## Stated exercise
Continue the passage about the Centre for Digital Humanities and its Zoom drop-ins, starting right after its last sentence.

## Passage to read
========================================

The Centre for Digital Humanities (CDH) is temporarily located on the 4th floor of the Podium (POD) building (where the School of Law is currently situated) and is planning to have a permanent home in the Library building (LIB) in the future. CDH events are held virtually (on Zoom) and in-person in the TMU Libraries’ Collaboratory.

Join us! If you have an idea for a CDH-hosted event or a question, please contact CDH Director Jason Boyd (jason.boyd@torontomu.ca) or CDH Manager Reg Beatty (rbeatty@torontomu.ca).

CDH Virtual

Drop-Ins

on Zoom

Each month, weekly drop-ins will be dedicated to a specific theme. Tiny Tools Tour, Web Walks, and DH Workbench are explorations of a digital resource or tool for research, creativity, and/or teaching. Stories in Play features discussion of entries in the Playable Stories Archive and episodes of the Playable Stories: Unarchived podcast, both of which are focused on storytelling in games. Reading Bytes is a reading group for discussion of published digital humanities scholarship. DH@TMU Talks feature CDH members presenting their research.

READING BYTES

Tuesday March 4
noon-1:00pm EST

Moral Codes: Designing Alternatives to AIChapter 11: “How Can Stochastic Parrots Help Us Code?” & Chapter 12: “Codes For Creativity and Surprise” (pp. 135-166)

Jason Boyd

Continuing in 2025, Reading Bytes will discuss Alan F. Blackwell’s Moral Codes: Designing Alternatives to AI (MIT Press, 2024). 

Moral Codes: Designing Alternatives to AI focuses on a timely topic that is causing a great deal of concern and anxiety in higher learning and in society more broadly: recent developments in AI (artificial intelligence). Blackwell’s book provides an opportunity to discuss the possibility of a more equitable and beneficial approach to the design and use of AI.

Each month we will read and discuss one or more chapters of Moral Codes. Participants are free to join discussions any month without having attended earlier Reading Bytes.

Moral Codes is available in open access through MIT Press Direct.

========================================

## Dataset extract
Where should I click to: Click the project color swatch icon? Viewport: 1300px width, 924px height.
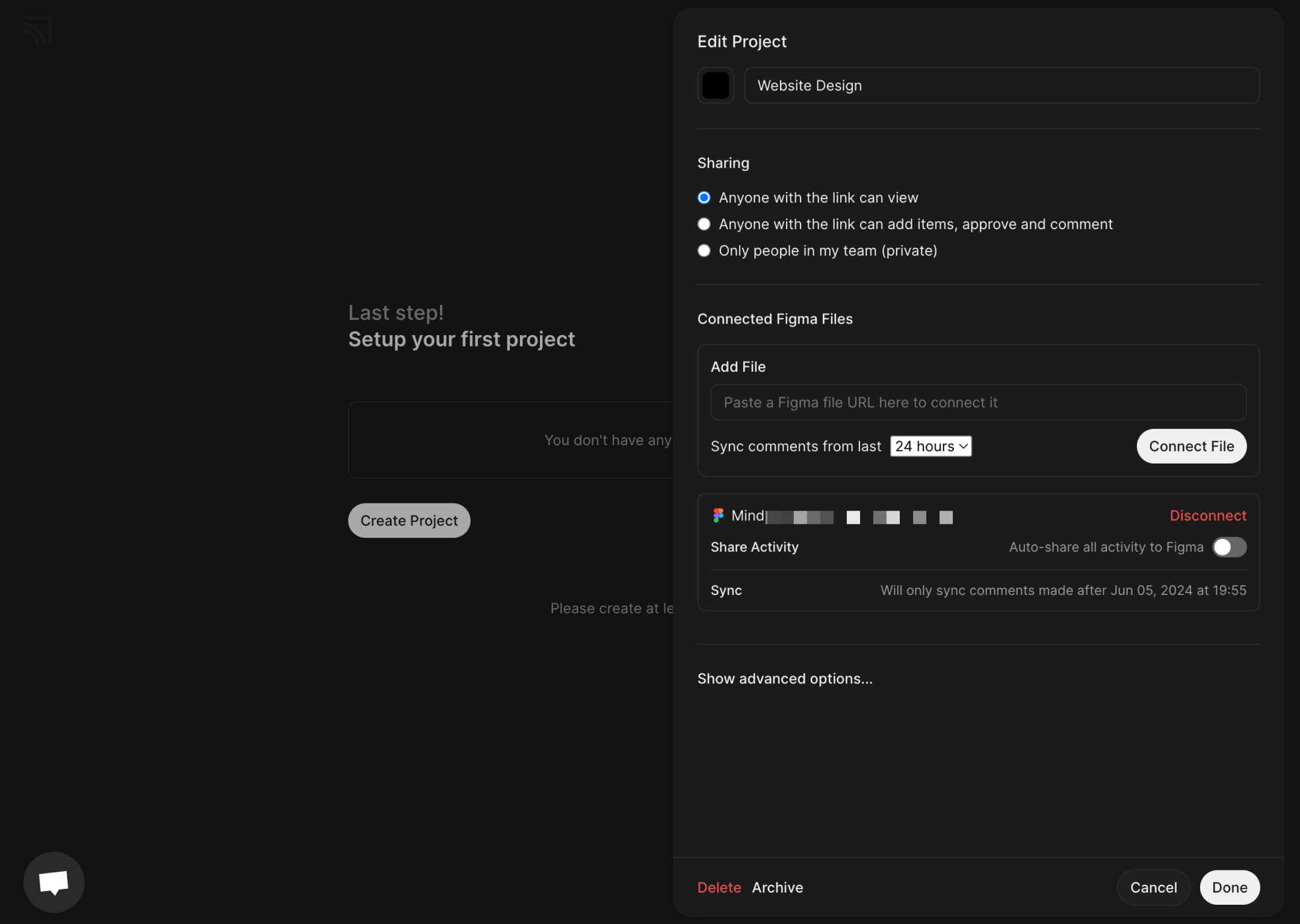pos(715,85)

========================================

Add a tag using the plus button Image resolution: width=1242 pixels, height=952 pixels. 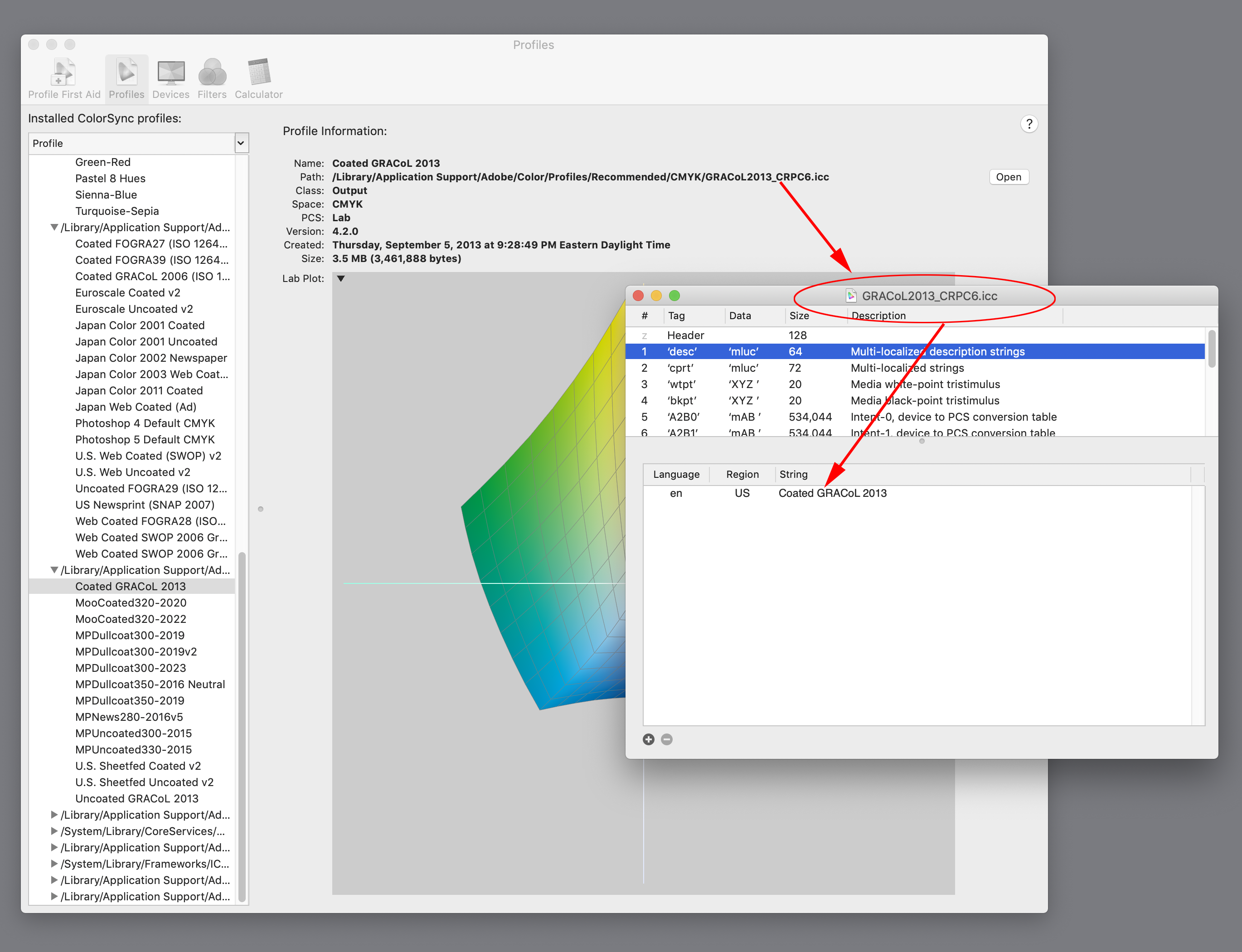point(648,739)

========================================

## Answer to this exercise
WEB WALK

Tuesday March 11
noon-1pm DST

Return to the Gorge: trekking along Nick Montfort’s Taroko Gorge 16 years on…

Reg Beatty

It was in 2009, during a trip to Taiwan, that Nick Montfort  ‘wrote’ a poem about the distinctive landscape of the Liwu River and its surrounding gorge. Perhaps unconsciously he was donning the robes of one of the many Chinese 13th century scholar-poets commemorating a piece of natural beauty, but instead of using calligraphy he composed his work with code. What he couldn’t have predicted was how this small code/poem would be capable of spawning so many variations by so many poets.

This presentation looks back to the original conditions for the creation of Taroko Gorge and how its formal contraints and subsequent reception were able to provoke and inspire its multiple remixes.

STORIES IN PLAY

Tuesday March 18
Noon-1:00pm DST

Overboard! and Murder Mystery Videogames

Jason Boyd

Join Jason in conversation with Jeremy Andriano (MA Candidate, Communication and Culture) to discuss Jeremy’s Playable Stories Archive entry on Inkle’s 2021 Overboard!—described as “a highly replayable detective game where you’re the one whodunnit”—and the genre of the murder mystery videogame.

STORIES IN PLAY

Tuesday March 25
Noon-1:00pm DST

Roundtable on Disco Elysium

Jason Boyd

The Playable Stories: Unarchived podcast team will discuss topics relating to the March episode on Disco Elysium: The Final Cut (2021). Ostensibly a detective RPG, in actuality Disco Elysium is an exploration of politics, economics, ethics, social responsibility and coming to terms with one’s personal demons.